━━━ DOCUMENT SEGMENT
I'll give you examples.
-
You look at a particular dataset,
in this case it's a lake in Africa.
-
So you have the category of the page;
it can be a dataset,
-
it can be other things.
-
You can download the dataset itself
and you have kind of canonical properties
-
that they have all agreed to have
for datasets,
-
and then under Extra Information,
-
those are properties
that the person describing this dataset,
-
added on their own accord.
-
So these can be new properties.
-
We call them "crowd properties,"
rather than "core properties."
-
And then when you're describing
your dataset,
-
in this case
it's an ice core that you got
-
from a glacier dataset,
-
and your'e adding a dataset
you want to talk about measurements,
-
you have an offering
of all the existing properties
-
that match what you're saying.
-
So we do this search completion
so that you can adopt that.
-
That promotes normalization.
-
The core of the properties
has been agreed by the community
-
so we're really extending that core.
━━━━━━
» **TASKS FOR THIS EXERCISE**
1 - In the dataset-properties transcript, what name is given to the properties that a person describing a dataset adds on their own?
2 - Decide whether each statement agrees with the dataset-properties transcript, answering yes or no and quoting the words that settle it.
(a) The properties under Extra Information were added by the person describing the dataset.
(b) The core of the properties was decided by one individual.
(c) The dataset being added in the second example is an ice core.
3 - Please continue the dataset-properties transcript from its final sentence onward.
━━━ DATA PROVIDED
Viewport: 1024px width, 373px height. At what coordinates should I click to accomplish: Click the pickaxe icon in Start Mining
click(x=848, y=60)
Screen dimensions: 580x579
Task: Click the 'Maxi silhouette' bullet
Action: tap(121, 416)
━━━━━━
» **FINAL RESULTS**
1 - They are called "crowd properties."

2 -
(a) Yes: "added on their own accord."
(b) No: "has been agreed by the community"
(c) Yes: "it's an ice core that you got"

3 -
-
And that core is very important
because it gives structure
-
to all the extensions.
-
We engage the community
through many different ways.
-
We had one face-to-face meeting
at the beginning
-
and after about a year and a half,
we do have a new standard,
-
and a new way for them
to continue to evolve that standard.
-
They have editors, very much
in the Wikipedia style
-
of editorial boards.
-
They have working groups
for different types of data.
-
They do polls with the community,
-
and they have pretty nice engagement
of the community at large,
-
even if they've never visited our Wiki.
-
The metadata evolves
-
so what we do is that people annotate
their datasets,
-
then the schema evolves,
the properties evolve
-
and we have an entire infrastructure
and mechanisms
-
to re-annotate the datasets
with the new structure of the ontology
-
and the new properties.
-
This is described in the paper.
I won't go into the details.
-
But I think that
having that kind of capability
-
in Wikibase would be really interesting.
-
We basically extended
Semantic Media Wiki and Media Wiki
-
to create our own infrastructure.
-
I think a lot of this is now something
that we find in Wikibase,
-
but this is older than that.
-
And in general, we have many projects
where we look at crowdsourcing
-
not just descriptions of datasets
but also descriptions of hydrology models,
-
descriptions of multi-step
data analytic workflows
-
and many other things in the sciences.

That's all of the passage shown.